Amid all the news about Hurricanes Harvey, Irma, Jose, and now Maria, the issue of price gouging arose as people flocked to gas stations and supermarkets to stockpile supplies.
Many see gouging as little more than a way for producers to make extra money off of desperate people who are trying to prepare for the destructive force barreling towards their homes. On the surface, this seems like an accurate summation. Firms are in business to maximize profits, after all, and they respond to trends in supply and demand curves to achieve this.
However, it is because of these flocks of desperate consumers that price gouging is necessary to ensure a widespread distribution of resources. When too many people buy too much of something, supply plummets and the good becomes unavailable to many or even most of those who need it. While it may seem that price gouging is merely producers’ indulgence in greed, it actually discourages the hoarding of large quantities and enables more people in need to have an equal opportunity to acquire the resources they need to prepare for an impending catastrophe.
When a crisis is announced, consumers rush to the nearest gas stations and supermarkets to stock up on supplies. In response to this, supply decreases as demand increases. It is when the people who make it to the stores first and purchase the supplies in excess that the issue arises.
In a panic, people buy more than what is necessary to sustain themselves. Supply then plummets, and other people do not have the chance to gather supplies. The only way to prevent over-buying under these conditions is to increase the price, which in turn lowers demand. Higher prices might just look like an effort to stick it to consumers, but they actually give those further back in line a chance to collect supplies within a still-reasonable price range (no one was charging $100 per gallon) given the circumstances. Otherwise, it is a matter of first-come-first-served instead of supply and demand.
And the increase in price not only discourages consumers from purchasing the goods in excess, but also conveys to producers the need for the good in question. Producers have an incentive to manufacture and deliver more gas, more batteries, more bottled water, thus increasing supply and in turn lowering the price of the goods in question. The surge in prices thus sets into motion the process by which the problem fixes itself, lowering prices to something closer to their original level.
In South Florida, a couple of retailers were accused this hurricane season of price gouging as Floridians rushed to stores to stockpile supplies and gas stations ran out of fuel, supermarkets ran out of non-perishable food, and stores ran out of batteries and flashlights. The result was that some people were unprepared or unable to evacuate. Those who could evacuate would later have a difficult time returning home as gas stations were still out of fuel. Sharp price increases can help rectify these kinds of shortages. Sharp price spikes make people think twice about buying more gasoline or batteries (for example) than they actually need, so that others have a chance to buy them too.
In an ideal world, altruism would be the dominant factor behind people’s decisions, and price gouging would not be an issue. However, people are not incentivized by charity so much as they are incentivized by self-preservation. This instinct is exhibited in people’s tendency to purchase more than what they need in anticipation of a crisis. The result is a shortage of goods.
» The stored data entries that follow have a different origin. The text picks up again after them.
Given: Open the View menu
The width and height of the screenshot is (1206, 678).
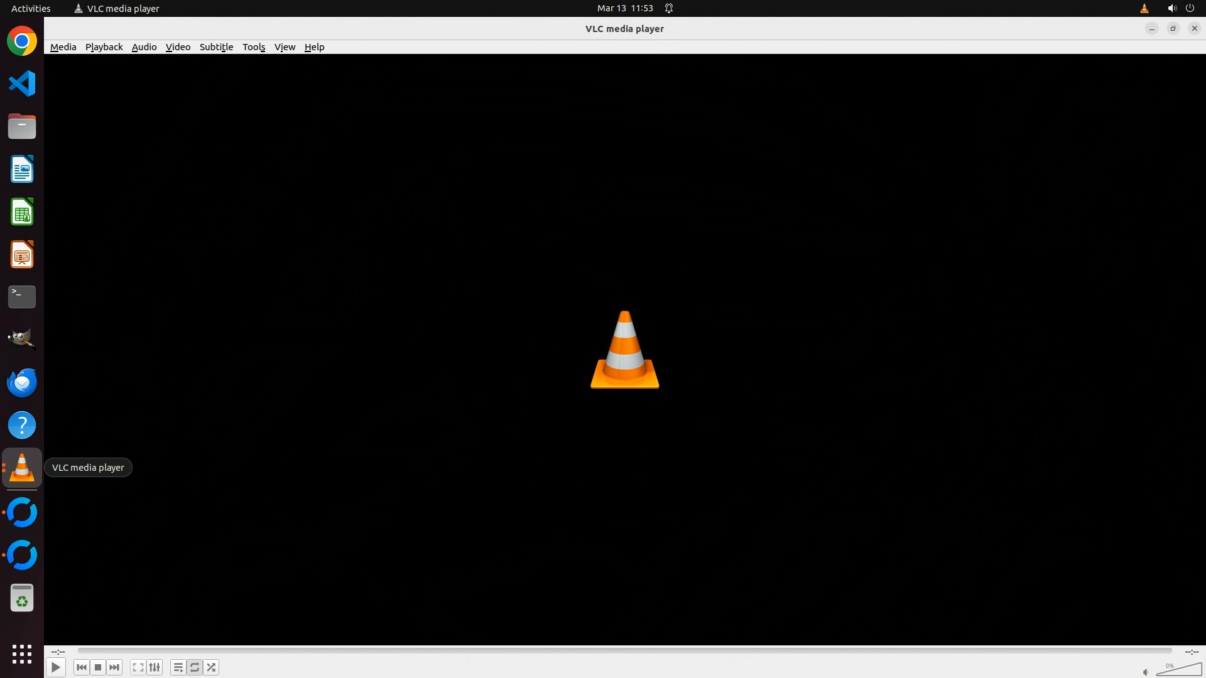Looking at the screenshot, I should pos(285,47).
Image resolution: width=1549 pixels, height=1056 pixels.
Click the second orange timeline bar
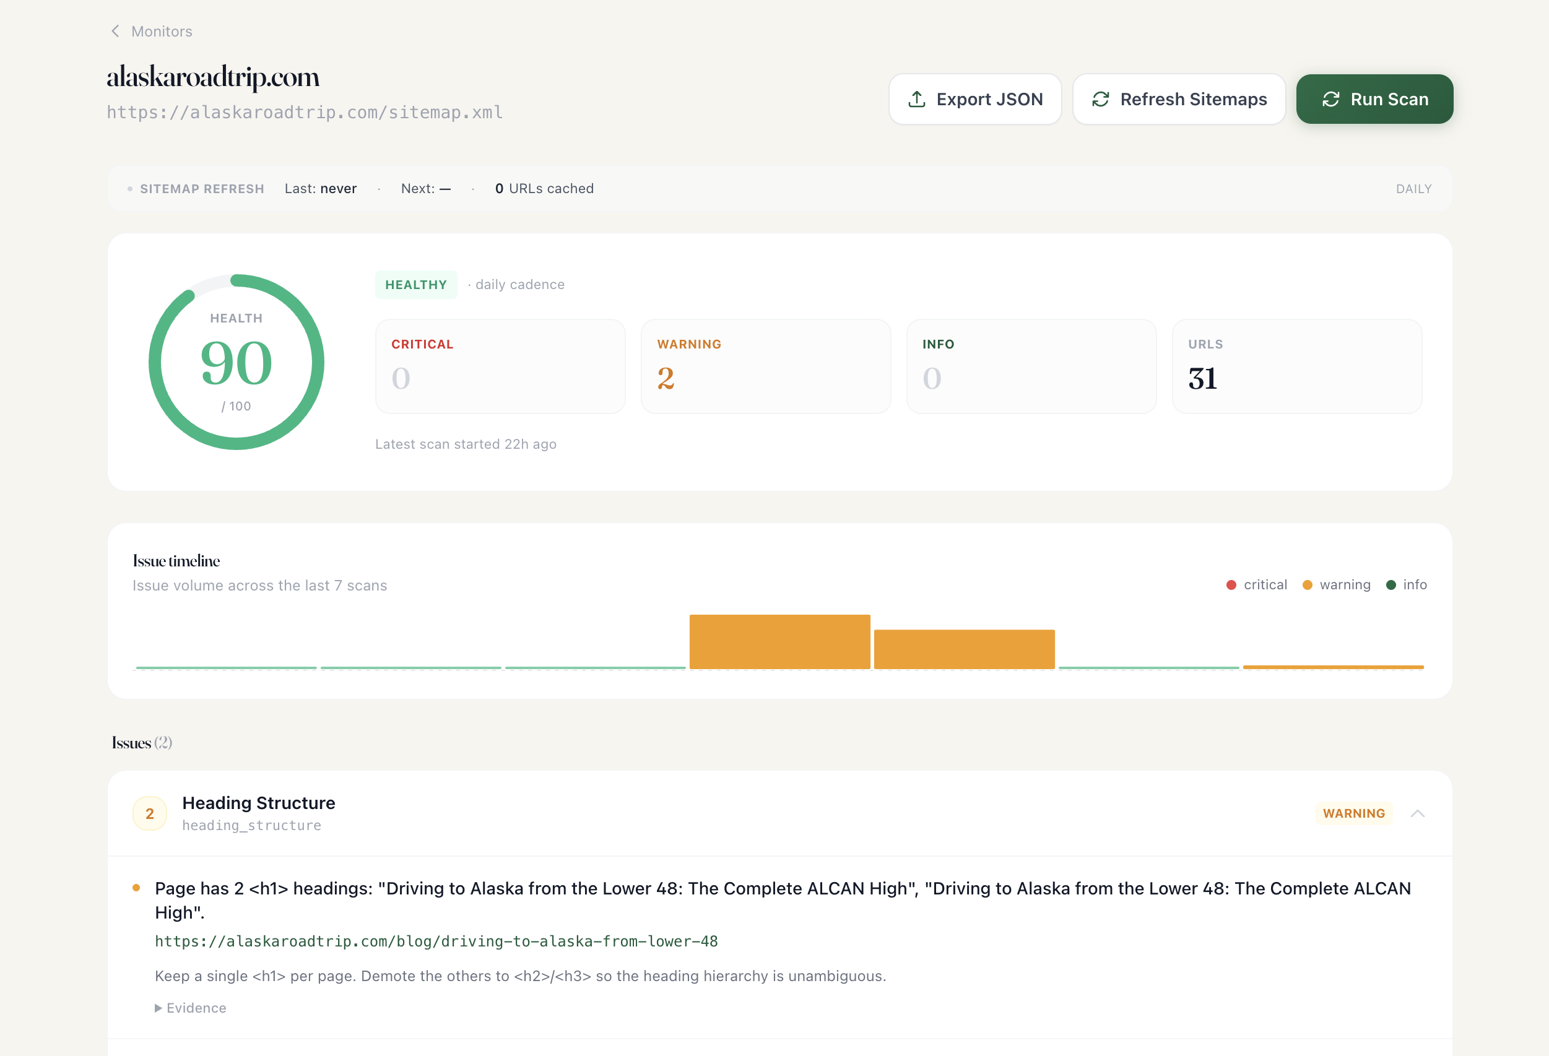(x=964, y=649)

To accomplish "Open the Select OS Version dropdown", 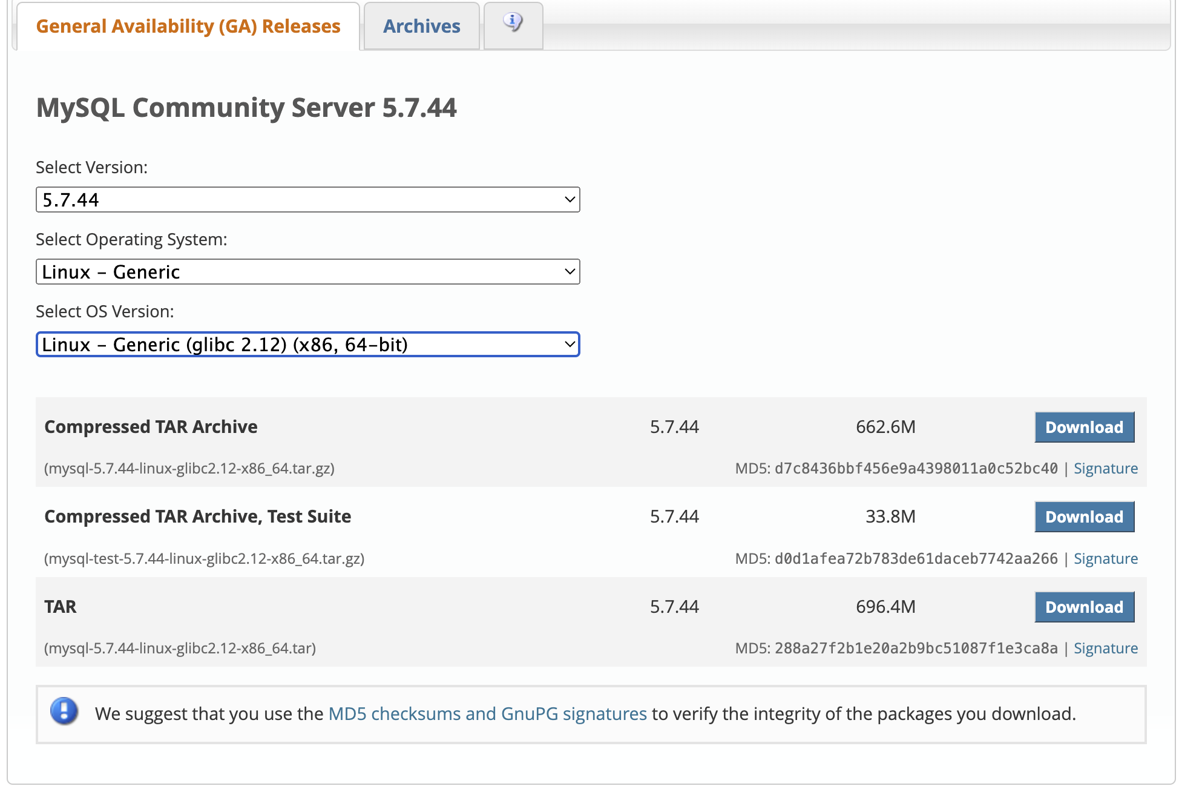I will (x=307, y=345).
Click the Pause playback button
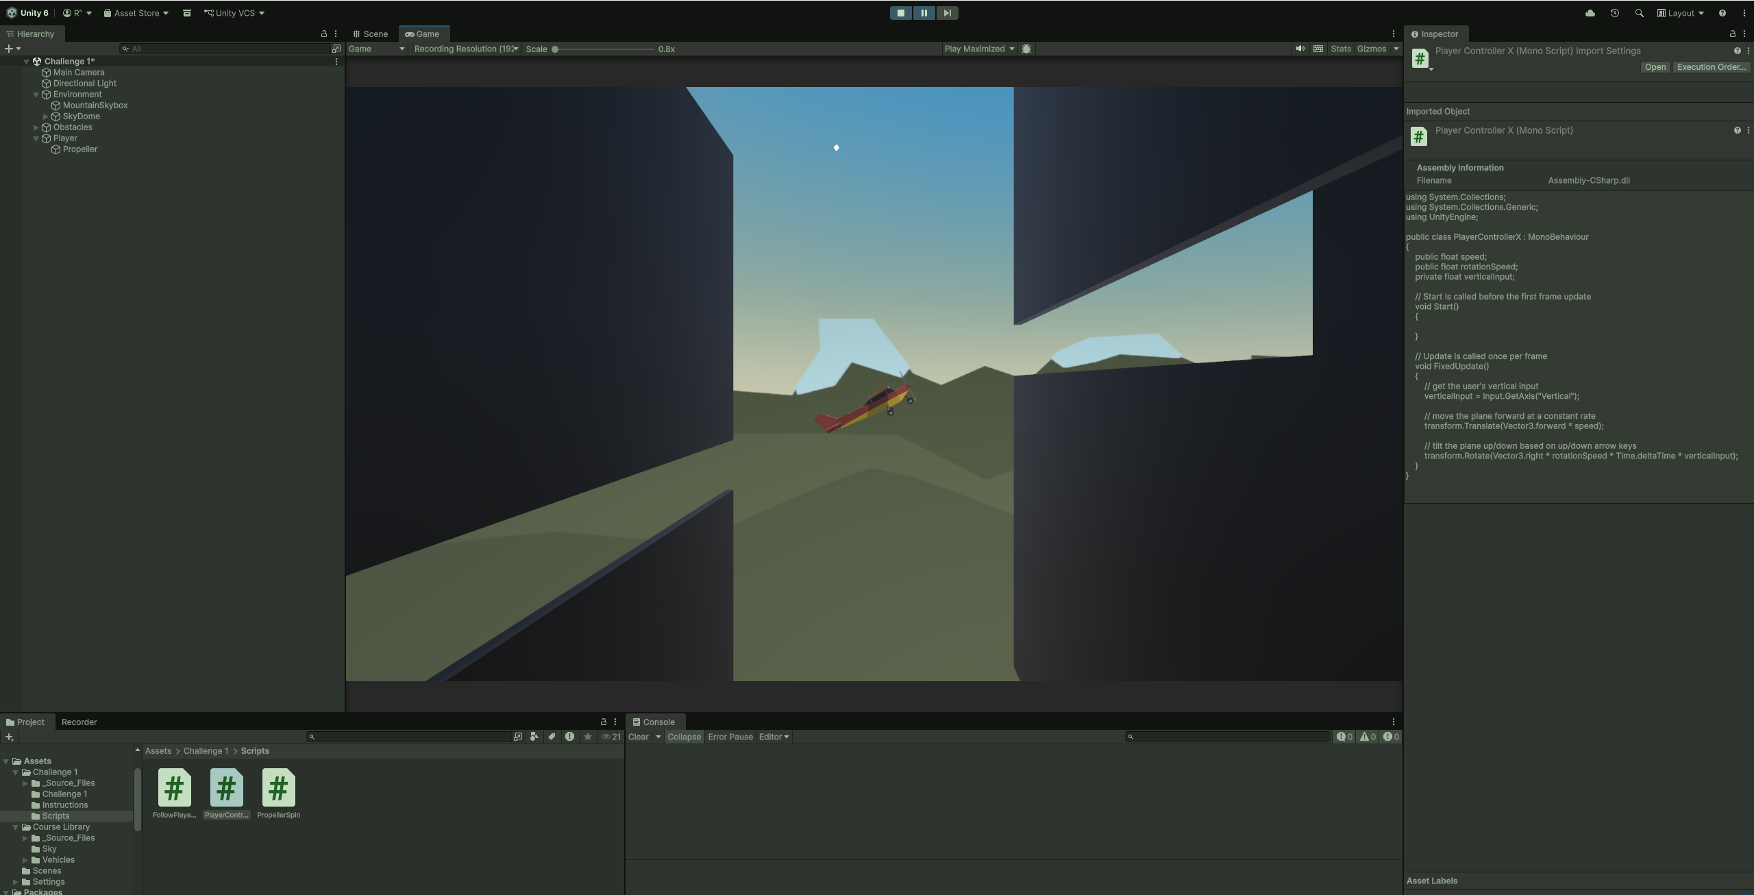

Even though gouging may seem just like a means by which to greedily make extra money, it is a necessary anti-hoarding measure. It is a corrective that ensures all consumers have some access to resources when they suddenly become scarce in the short term. In extreme circumstances, what some deride as “price gouging” can be the solution to a dire shortage.
Harry Dardashti is a political activist and graduate of Florida State University.